Next morning we return home on the same route through the abandoned remains of raped first growth forest. I used to travel this road before it was paved. One would follow as closely as they dared behind a massively loaded off-highway truck. The dust would billow biblically and fist-sized rocks would be flung up from the tires of the behemoth vehicles. Other vehicles would emerge out of the dust and appear in the rearview mirror. It could be terrifying. It was my first practical use for air-conditioning which pressurized my vehicle against the ingress of smothering dust. Now that it is paved the road is bliss although dips and twists make it a different sort of challenge to navigate. Morons in vehicles, both locals and transients, travel far too fast for the road surface and don’t understand why they should stay on the right hand side of the road. So, in a new way, the road can still be terrifying. The surrounding forest is the collateral damage left after the original timber were systematically levelled about a century ago. That decimation continues, now often in stands of second-growth which arose on their own, without any help, only to be cut down again.
The whole meal deal. A salmonberry form flower to fruit.
Our forest industry has become a complicated issue. Many factions each demand to be given control of our vast forestlands. Few seem to know what the hell they’re really yelling about. Within less than two centuries we have managed to obliterate much of the original forests we marched into. We did it with the spirit of men who posed proudly beside the massive stumps they would leave behind as monuments to an age when making daylight in the swamp was a good thing. It is pathetic that so much of that resource, and its wealth, have been squandered at the hands of men who have probably never held an axe, let alone used one. A group has rallied against the logging-off a remaining stand of original timber at Fairy Creek. I don’t agree with all of their perspectives but what little is left of those pristine groves must be left in their natural state. They hold a value beyond anything monetary. So says someone who spent much of his life involved with various aspects of logging.
Now THAT’S a fungus. This ancient symbiosis stands beside an entrance to a campground. It’s closed. Because of the blind ignorance of some tourists and environmental protestors, forest companies have blocked roads and torn down signboards in an effort to prevent access to the people’s forest. It’s not right, but it is necessary to prevent certain fools from burning down the forest they say they love.
There is one remaining spruce tree along the roadside. Not all the old forest was comprised of trees nearly so big but it was certainly not the tangled mass of windfalls and thick debris left behind by loggers. It is excellent fodder for fire and at the moment a hard to fight conflagration has closed the road to Port Alberni. Traffic from the far side of the island is being re-routed along rough logging roads into the Cowichan Valley and back to paved roads and civilization. I can only imagine the urbane sensibilities of folks trying to navigate a rough, dusty, rocky trail in a huge Rv while dodging other Rvs and logging traffic.

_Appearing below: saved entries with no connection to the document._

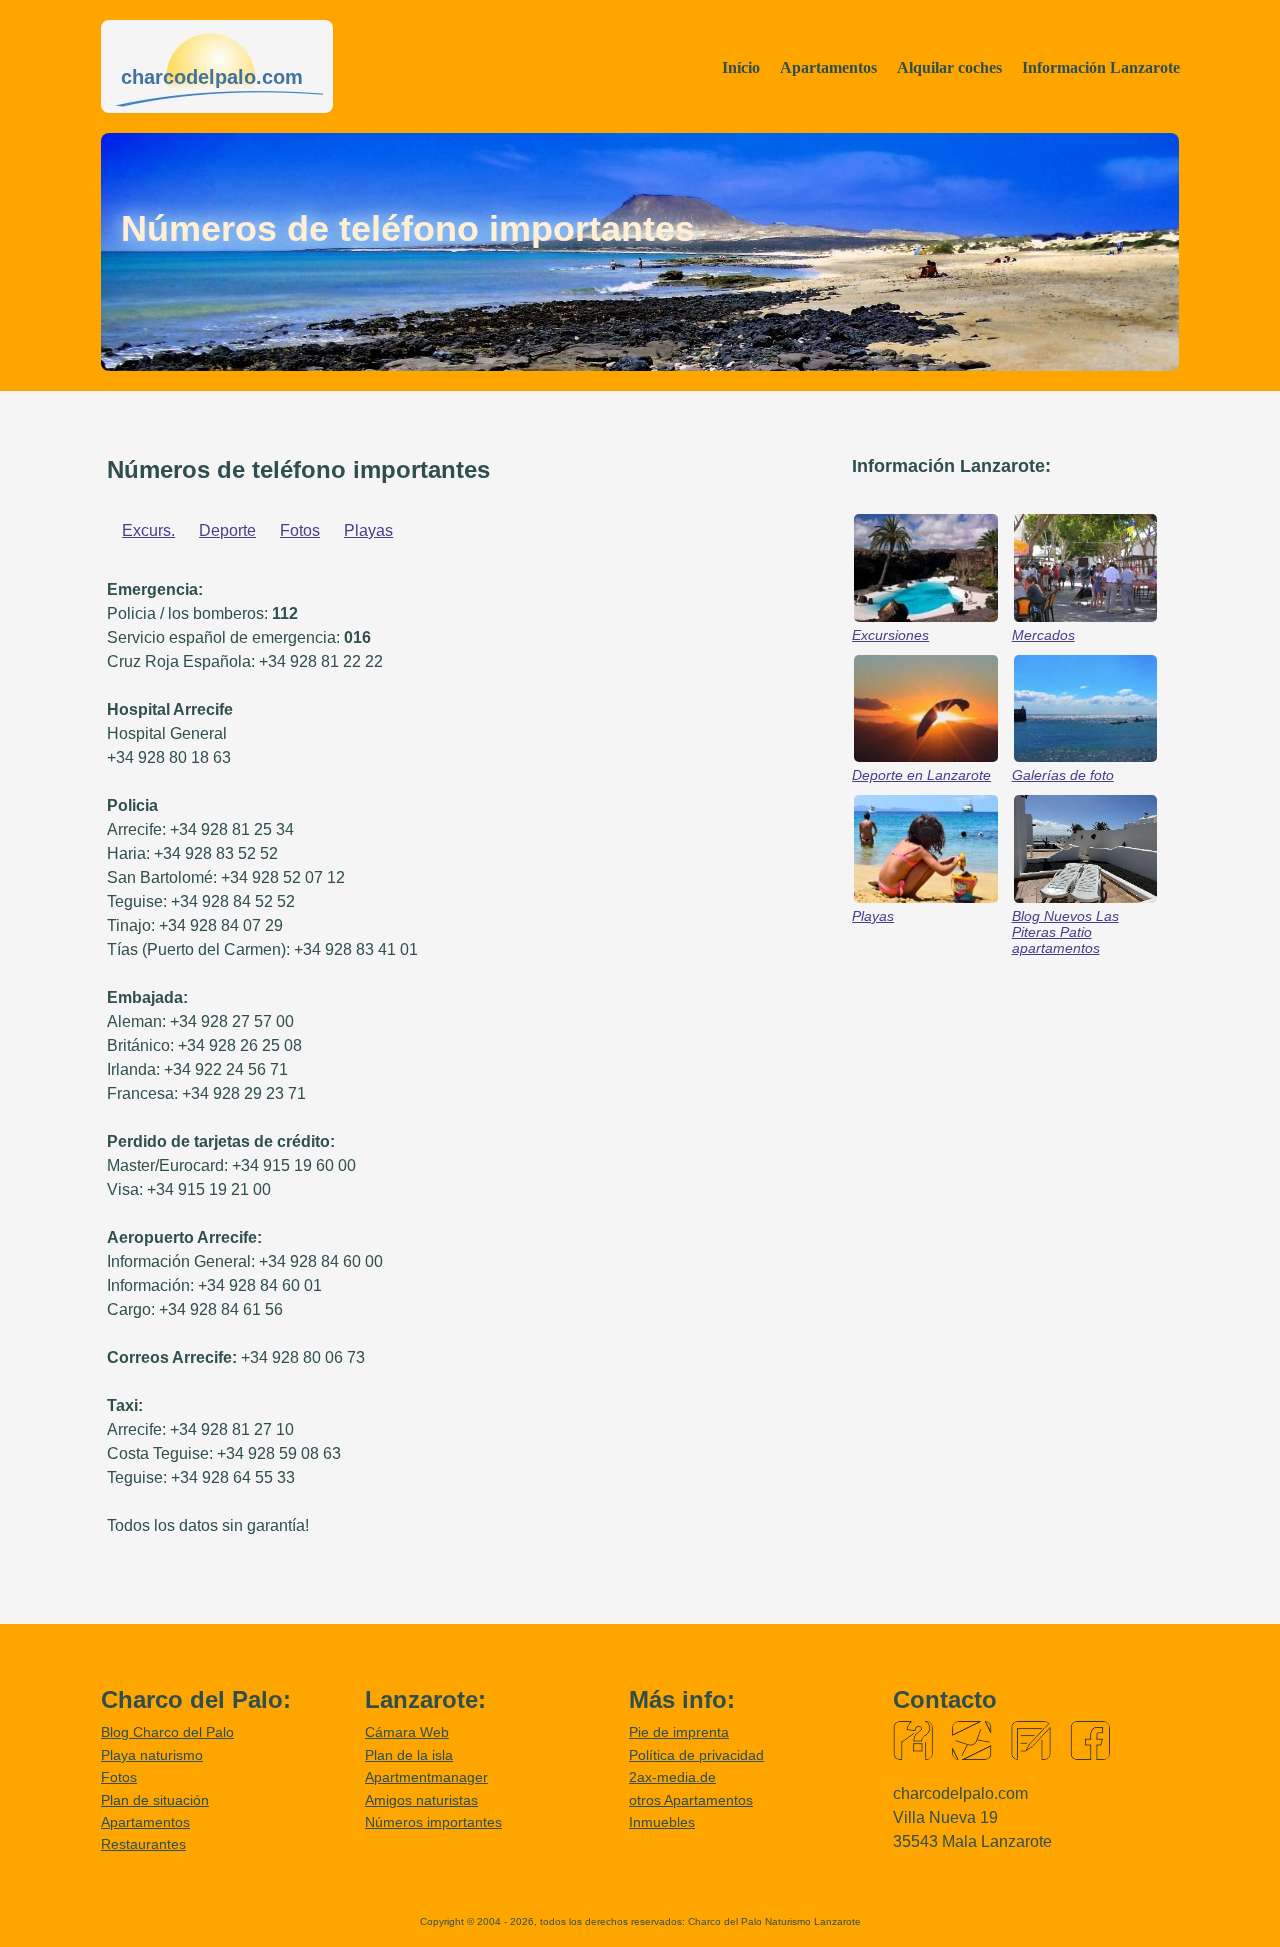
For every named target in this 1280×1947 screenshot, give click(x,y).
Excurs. (148, 530)
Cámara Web (407, 1732)
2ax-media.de (672, 1777)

Hopefully no-one chucks their cigar butt, or joint, out the window.
Summer approaches.
This venerable Sitka Spruce is about 4 metres in diameter and impossible to guess how tall. It has been around for a long time, way before any white man. It looks quite healthy. Imagine a forest with only trees like this.
“Forests may be gorgeous but there is nothing more alive than a tree that learns how to grow in a cemetery.”
― Andrea Gibson
We may not notice them, but insects are here for a good reason…all of them, unlike some of us.Tent Caterpillars have always disgusted me but they serve a purpose although we may not understand.
Followers of my blogs know that I am a jaded and skeptical sub-senior and angry member of the “Last Nations.” I am often enraged by the poor language skills of our media people and infuriated by the wrong emphasis they place on practical matters. I am especially incensed at the need to dramatize “climate change.” Record breaking temperatures turn out to be based on a datum of 2015. I can remember extremes of heat and cold, dry and wet that exceeded anything being reported. Folks just carried on, life was what you got and there was no point in dramatizing something you could do nothing about. Winter was cold, summer was hot, it was not news.
Gnome Castle. Children and dogs love it.Young Engineers. Affordable waterfront housing, non-taxable until the next brown shirt or high-tide storm shows up.
Yes climate change exists and in fact the entire planet has constantly endured climatic fluxuations which at times have destroyed entire eco-systems, multiple species and entire civilizations. It’s normal! Get used to it and deal with it as you can. The arrogance of thinking we can fix it, all the while continuing to indulge in a life of excess where cause and effect have become the same thing. We have a mentality that endorses spending billions to send technology beyond known edges of the universe all the while ignoring the desperate plight of a major portion of our population. We turn a blind eye to the excesses of government and the incredibly vulgar wealth of several religious organizations. Love, peace and charity are abstracts. All the while people live in desperate poverty, their children enduring the lottery of death and the faceless obliterations of war. All the while we grudgingly gather under the umbrella of various organizations to talk about it, often while sitting over a gourmet dinner.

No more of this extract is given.